Friday, June 19, 2009

Detroit R. I. P.

The Pittsburgh Penguins just defeated the Detroit Red Wings to win the NHL’s Stanley Cup. Thus ended Detroit’s any further claim to glory as the Pens drove the last nail in Detroit's coffin. Chrysler, Ford, GM (as we have noted before, http://mr20.blogspot.com/2007/06/is-detroit-dead-as-dodo.html and http://mr20.blogspot.com/2007/07/is-detroit-dead-as-dodo-part-2.html), Lions, Pistons, and Tigers are all losers. Motor City has lost over one million in population in 50 years, to now become the 11th largest city in the U. S., just behind San José. Unemployment in Detroit today is 22%, and 30% of the population live on food stamps. This is sad and heart-breaking, and our heart goes out to the ones who are struggling for no fault of theirs.

So, what led to Detroit’s decline? If you are a geeky database/OLTP person, you have heard of ACID (no, not the one you get high on, but Atomicity, Consistency, Isolation, Durability).

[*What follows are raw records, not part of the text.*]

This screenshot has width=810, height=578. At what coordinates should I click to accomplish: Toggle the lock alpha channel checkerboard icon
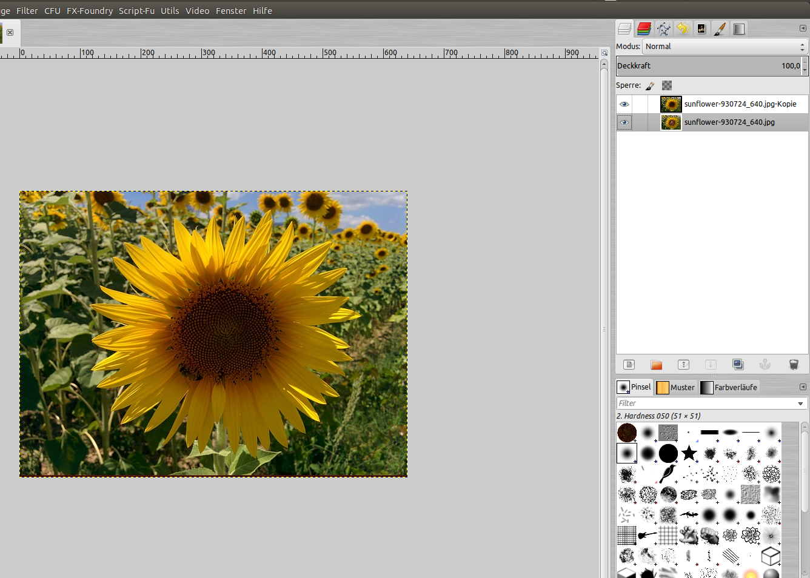coord(667,86)
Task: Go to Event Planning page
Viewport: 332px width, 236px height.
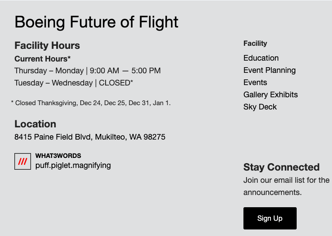Action: 269,70
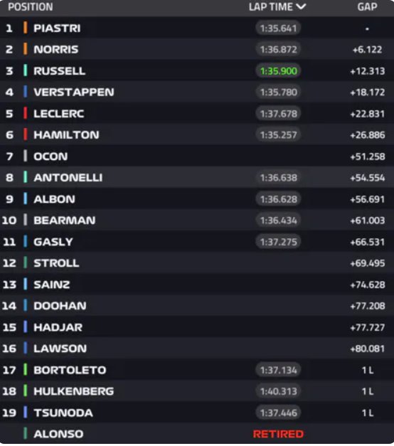Screen dimensions: 394x446
Task: Click the red team stripe beside LECLERC
Action: [x=26, y=113]
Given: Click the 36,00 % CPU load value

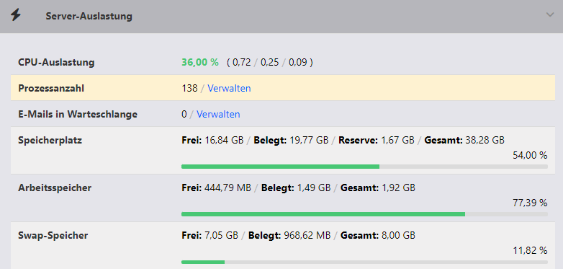Looking at the screenshot, I should 200,62.
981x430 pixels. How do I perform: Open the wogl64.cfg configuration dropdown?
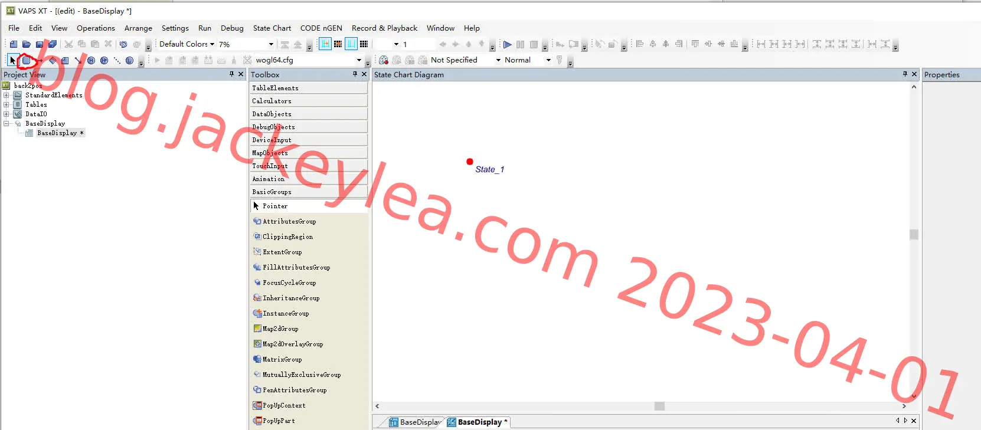coord(359,60)
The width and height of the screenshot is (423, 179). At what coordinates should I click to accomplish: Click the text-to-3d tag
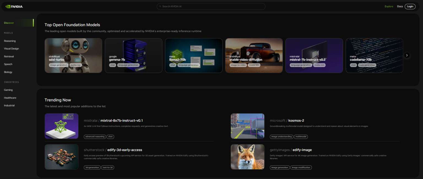pos(107,167)
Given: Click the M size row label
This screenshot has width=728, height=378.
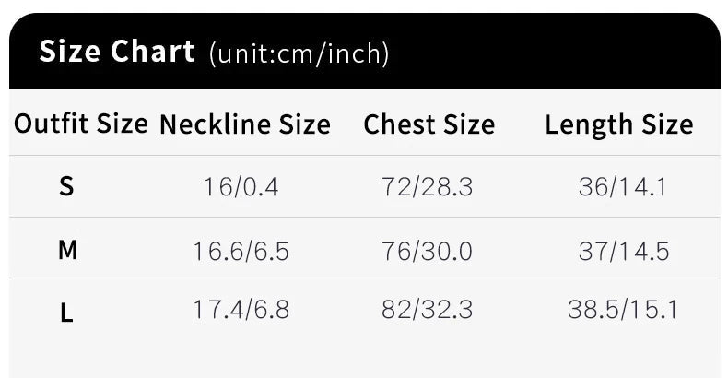Looking at the screenshot, I should pyautogui.click(x=67, y=250).
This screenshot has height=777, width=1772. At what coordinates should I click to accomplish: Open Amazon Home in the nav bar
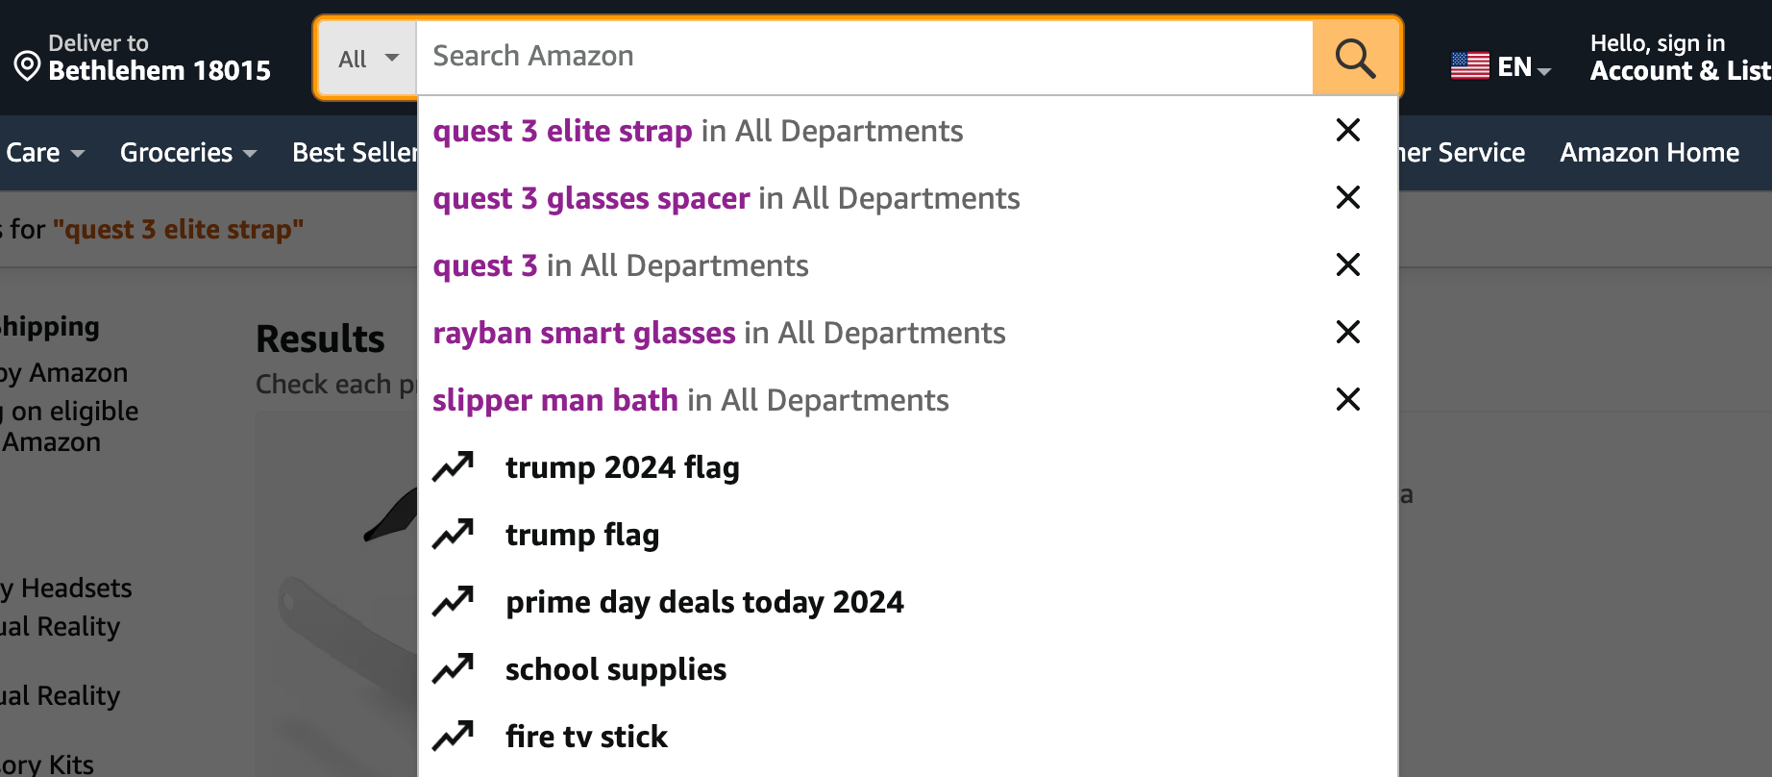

If you are a more enlightened, liberal arts person, you can relate to Elizabeth Kübler Ross’ seminal works on death, dwelling on stages of Denial, Anger, Bargaining, Depression, Acceptance, Hope…Yes, that’s what killed Detroit.

Arrogance: the Big Three (2½) thought they were invincible from the days of macho, gas-guzzling, chrome-rich cars when gas was 33 cents a gallon.

Complacency: “We are the Big Three, no one can touch us.” This is how the ancient Chinese, Greek, Persian, and Roman empires collapsed—they were all destroyed from within and not from without.

Ignorance: Not knowing how dumb they were and not foreseeing the inevitable games to be played by OPEC and other oil-rich countries.

Denial: Underestimating the Japanese onslaught from all sides—gas-sipping, not gas-guzzling, small cars; well-built mid-sized cars; luxurious high-end cars; and even odd-looking, funky cars like the Honda Element, Toyota Scion, and Nissan Cube that turned Saturn and Pontiac Aztek into a laughing stock.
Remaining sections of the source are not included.